2016-06-30
Reprinted from "Angel Animals" with permission of Penguin Putnam.  

A few years ago, I taught emotionally disturbed teens in a group home. My students, all in crisis situations, could be there for a day, a week, a month. Many of them required our lockup facility so they wouldn't harm themselves or others.

These very tough kids--some were prostitutes or drug users--often came directly from prison to my classroom. They were society's "throwaway" kids--youngsters without homes, street children bereft of families to love and care for them. They suffered from severe emotional problems. In the classroom, I could see their hearts were broken. Desperately, they needed to receive love. But more important, they needed to give it.

One summer, a friend mentioned an idea I thought would be a great program for my students. They could volunteer to help at our local animal shelter.

The plan was simple. We arranged that every Wednesday morning, I'd bring over my little crew, and they'd shovel waste, clean the runs, wash dog and cat bowls, and feed the animals.

Then came the risky part of the program.

After chores, the youngsters would earn the freedom to walk one of the dogs in the wooded area behind the shelter. Their walk together would be unsupervised.

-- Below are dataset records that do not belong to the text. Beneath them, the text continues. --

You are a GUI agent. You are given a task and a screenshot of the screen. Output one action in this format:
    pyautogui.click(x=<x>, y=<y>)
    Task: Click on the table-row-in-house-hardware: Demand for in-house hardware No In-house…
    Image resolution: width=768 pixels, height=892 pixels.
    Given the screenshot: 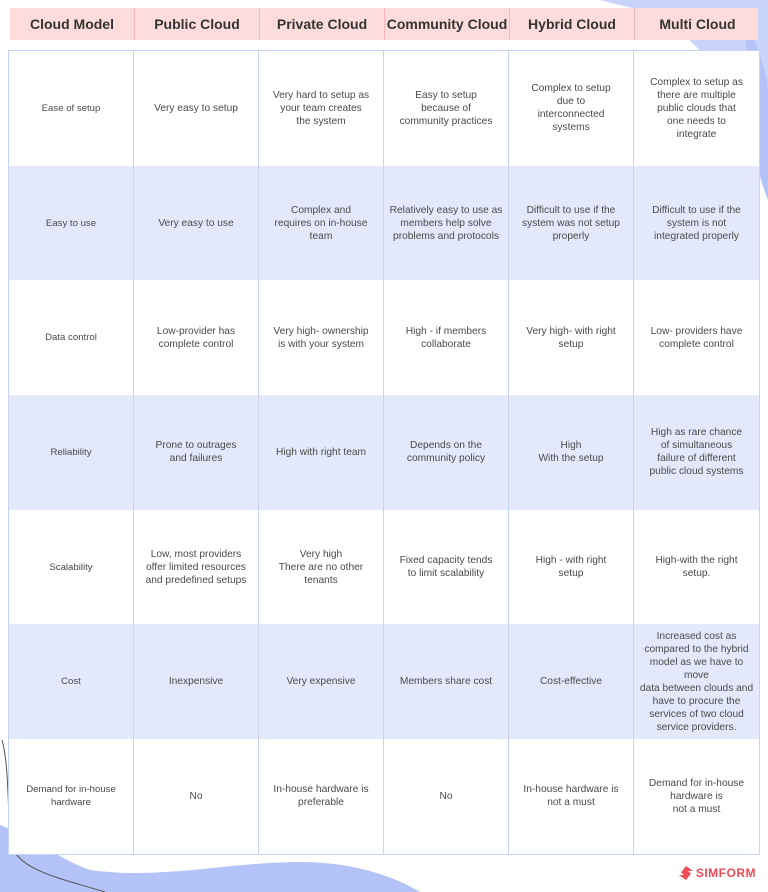 What is the action you would take?
    pyautogui.click(x=384, y=796)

Students often ran away from our group home Yet here I was handing them the freedom and responsibility of walking from the shelter into a wooded area where I couldn't even see them.

Could they handle it? Would any of them run away?

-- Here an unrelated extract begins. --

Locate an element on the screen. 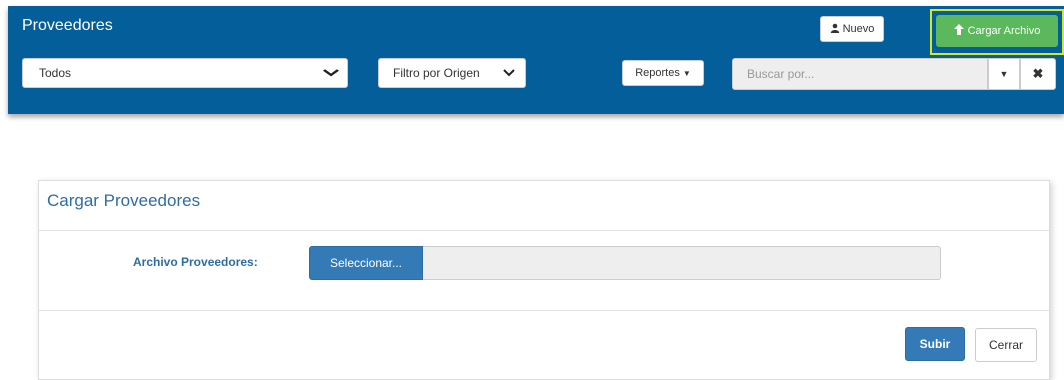 The image size is (1064, 380). panel-title: Cargar Proveedores is located at coordinates (124, 200). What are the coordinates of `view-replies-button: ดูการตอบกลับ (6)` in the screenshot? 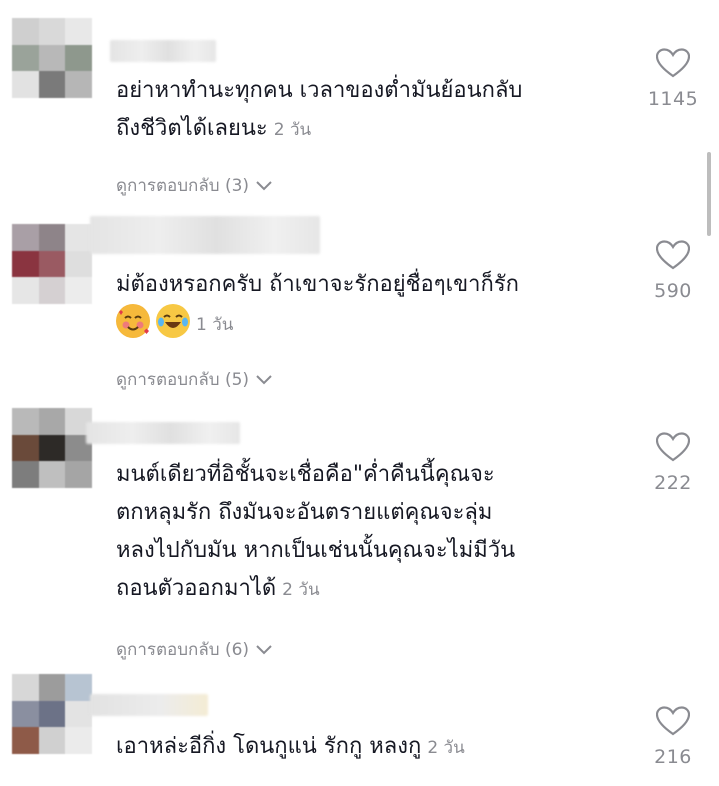 It's located at (194, 650).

We began the project. Each week, the staff and I carefully went over the list of students who had met the requirements. All week, students worked hard to curb their tempters, be cooperative, and get their schoolwork completed so they could have a morning with the animals.

I emphasized to my students how much the animals needed their love and care. Soon, most of them were opening their hearts to the abused animals. They took pride in themselves and the kind of job they did because the animals needed them. As they served the animals, the youngsters were transforming before our eyes. We watched them learn to accept unconditional love from the dogs and cats.

I especially noticed the changes one day when a very special rabbit was brought into the shelter while they worked. The kids were horrified at the sight of this poor creature. He'd been dipped into a barrel of oil and left unable to move. The little rabbit could barely breathe. He was completely soaked, his eyes painfully filled with oil.

Suddenly, even the most self-centered troublemakers among our group were consumed with concern for the rabbit. They asked a thousand questions and hovered round the staff as they worked to save the animal. For the next week, they kept asking me to call to find out how the rabbit was doing.

These troubled kids saw that the animals were lonely and desperate for love and attention. For maybe the first time in their lives, someone said to them, "Can you help?" Never before had they been considered contributing members of society. Yet these kids begged to volunteer at the shelter.

As we had planned, my students walked the dogs, unsupervised, in the woods for up to half an hour. They could have easily escaped into the safety of the thick trees. I impressed on each of them my trust and respect that they'd bring back the animal in their care safely and on time.

Remarkably, I never lost a student or an animal.

The animals in the shelter and the students in my classroom showed me that when "throwaway" kids and "throwaway" animals give and receive love from each other, they form relationships and families that help them to survive. The world may have forgotten about, and not needed, my kids, but the animals sure did. These shining animals showed some very needy kids the way back home from heartbreak and abuse.